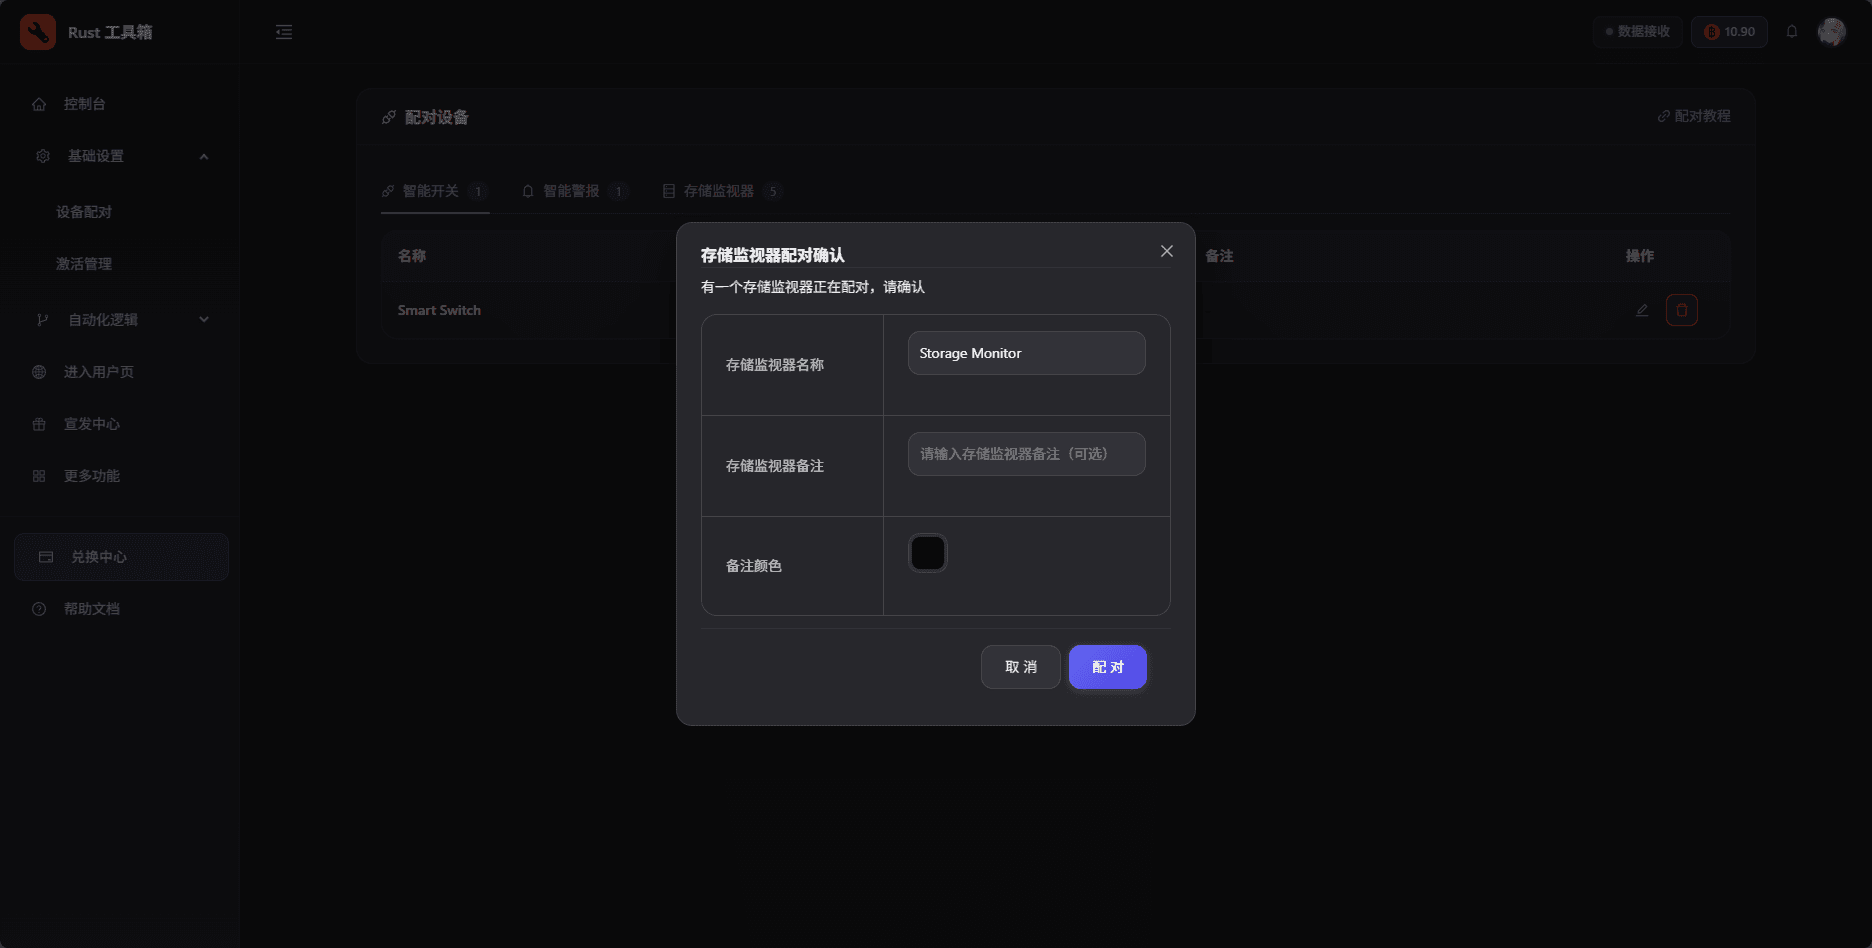Open the 配对教程 tutorial link
The image size is (1872, 948).
click(x=1693, y=116)

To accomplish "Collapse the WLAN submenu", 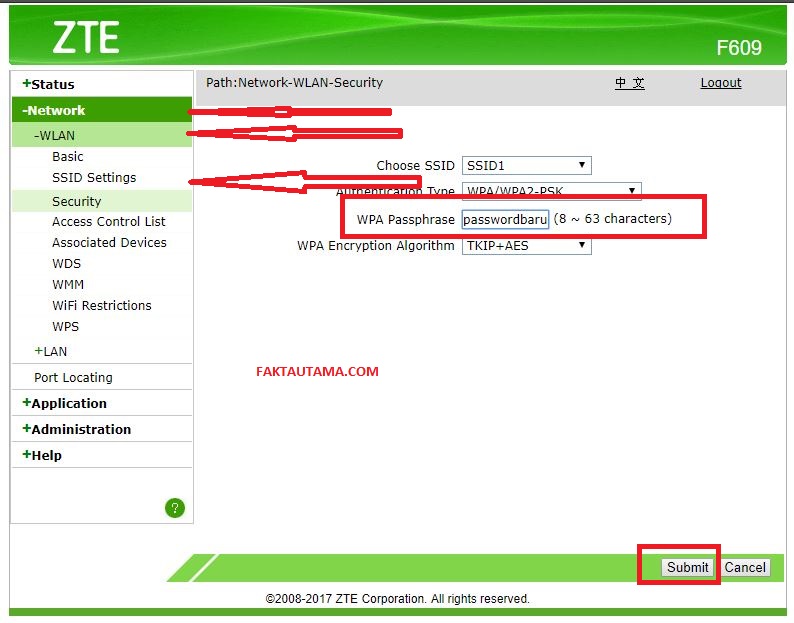I will coord(54,136).
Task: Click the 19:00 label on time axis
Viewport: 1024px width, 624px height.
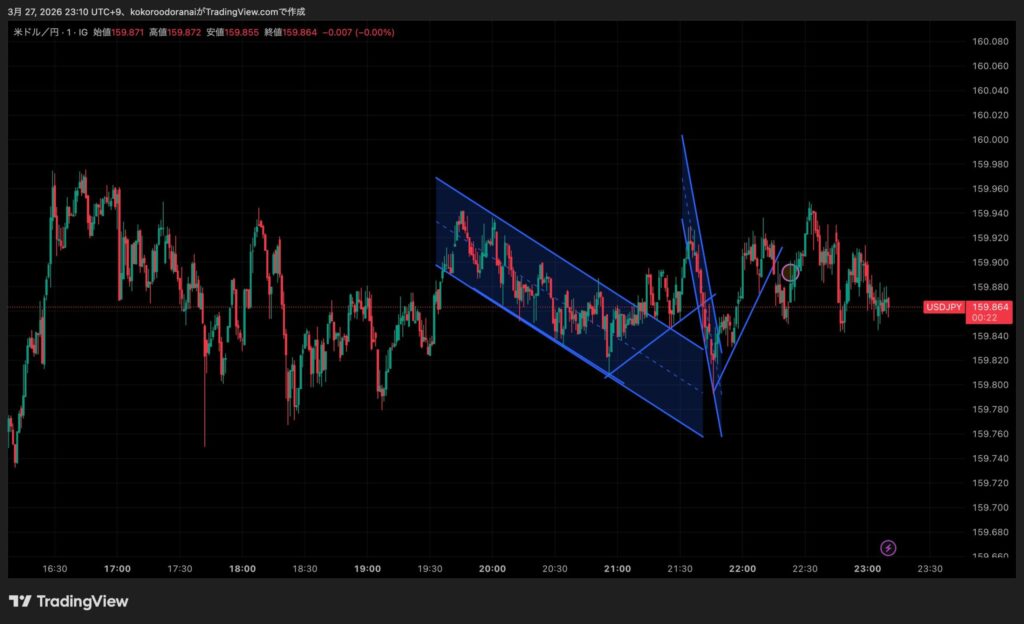Action: pyautogui.click(x=367, y=568)
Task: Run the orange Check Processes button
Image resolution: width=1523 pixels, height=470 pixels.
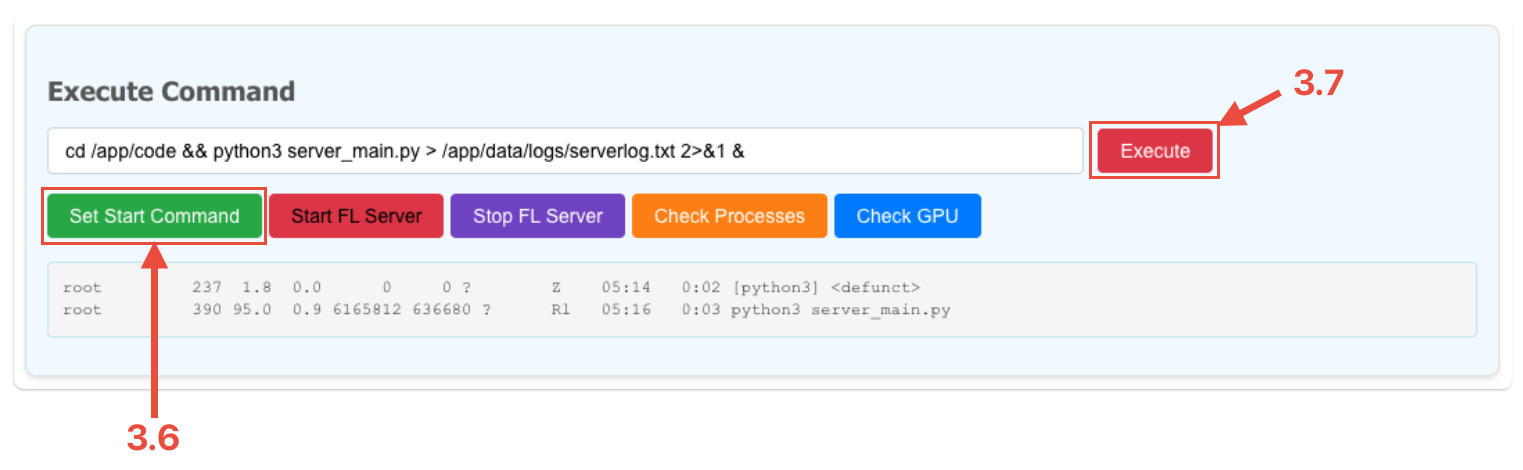Action: 729,216
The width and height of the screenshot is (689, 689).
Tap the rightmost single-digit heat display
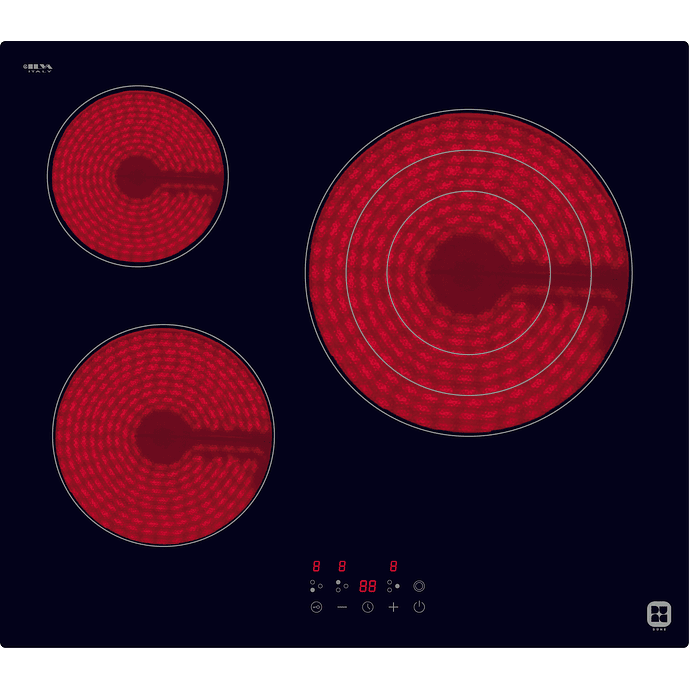pos(393,566)
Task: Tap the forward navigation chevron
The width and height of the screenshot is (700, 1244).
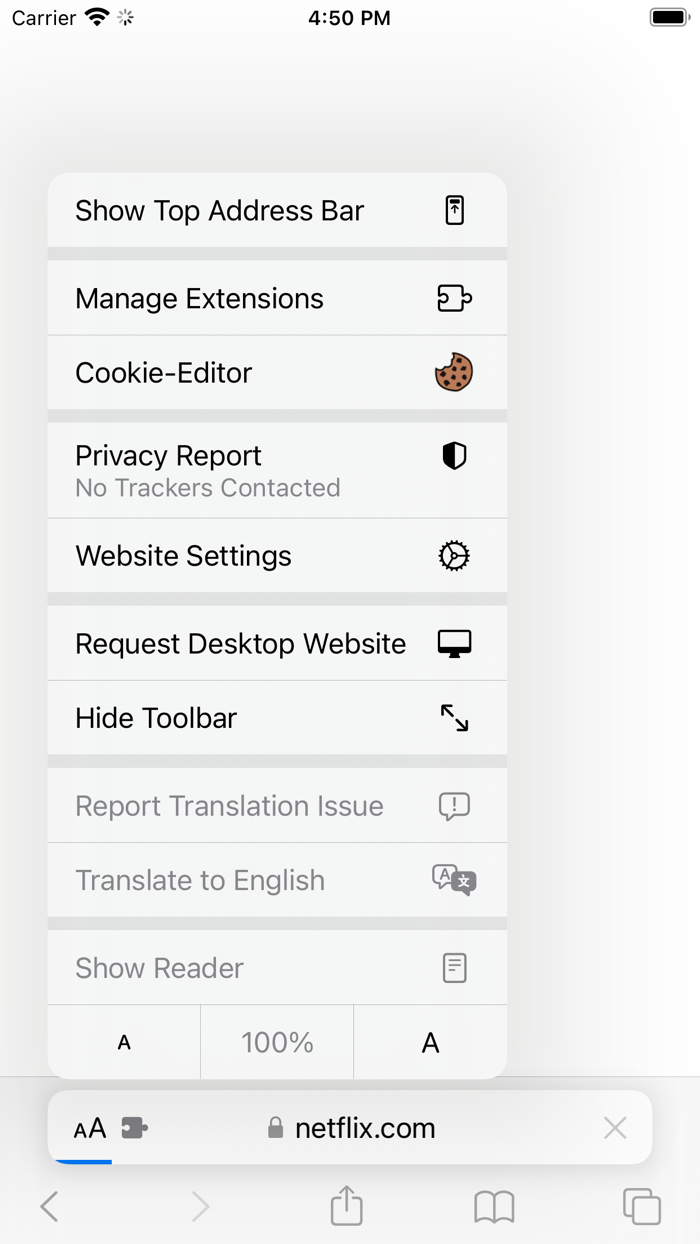Action: pos(199,1206)
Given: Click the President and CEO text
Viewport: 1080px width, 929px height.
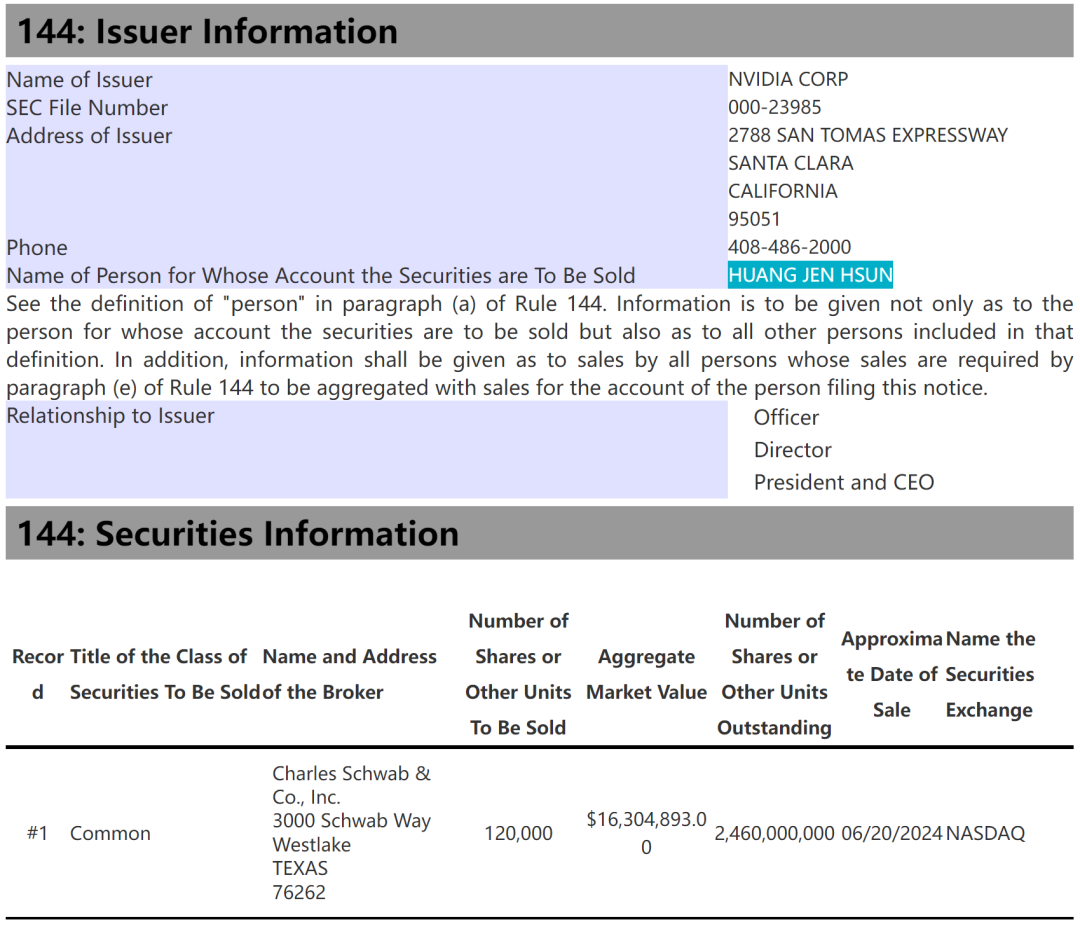Looking at the screenshot, I should (843, 482).
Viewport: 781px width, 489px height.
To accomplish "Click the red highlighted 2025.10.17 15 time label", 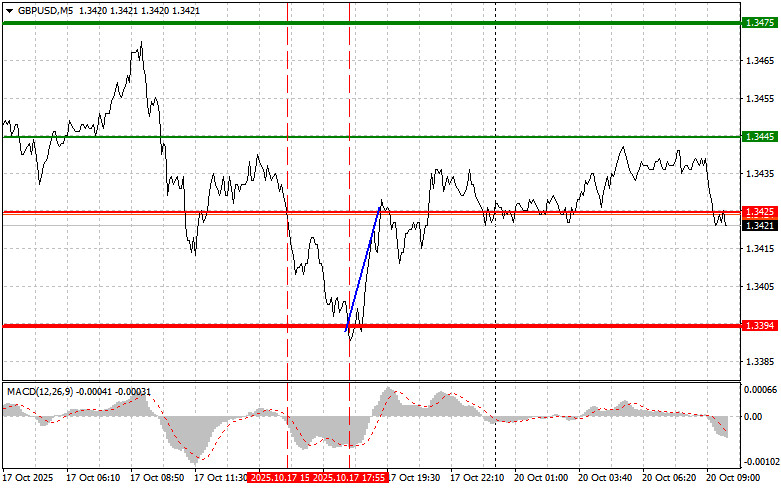I will [x=285, y=478].
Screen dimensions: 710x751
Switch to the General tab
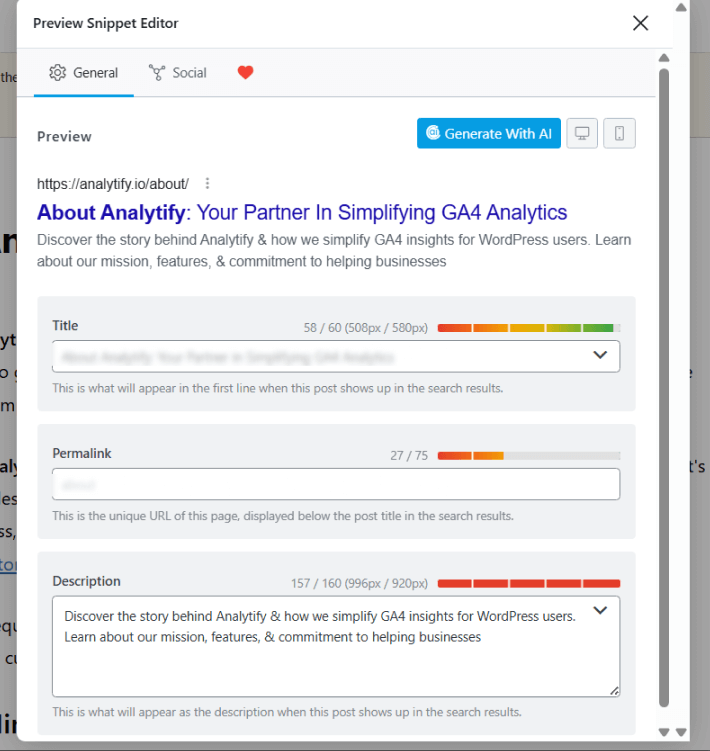click(x=83, y=73)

****

[EXERCISE DETAILS]:
Only the lines starting at the one that includes "Task: Run the orange Check Processes button" and ending at the one that includes "Task: Tap the forward navigation chevron" should be retyped, exactly, from the records above; no pictures.

[OUTPUT BELOW]:
Task: Run the orange Check Processes button
Image resolution: width=1523 pixels, height=470 pixels.
Action: 729,216
The width and height of the screenshot is (689, 689).
Tap the rightmost single-digit heat display
pos(393,566)
Task: Tap the forward navigation chevron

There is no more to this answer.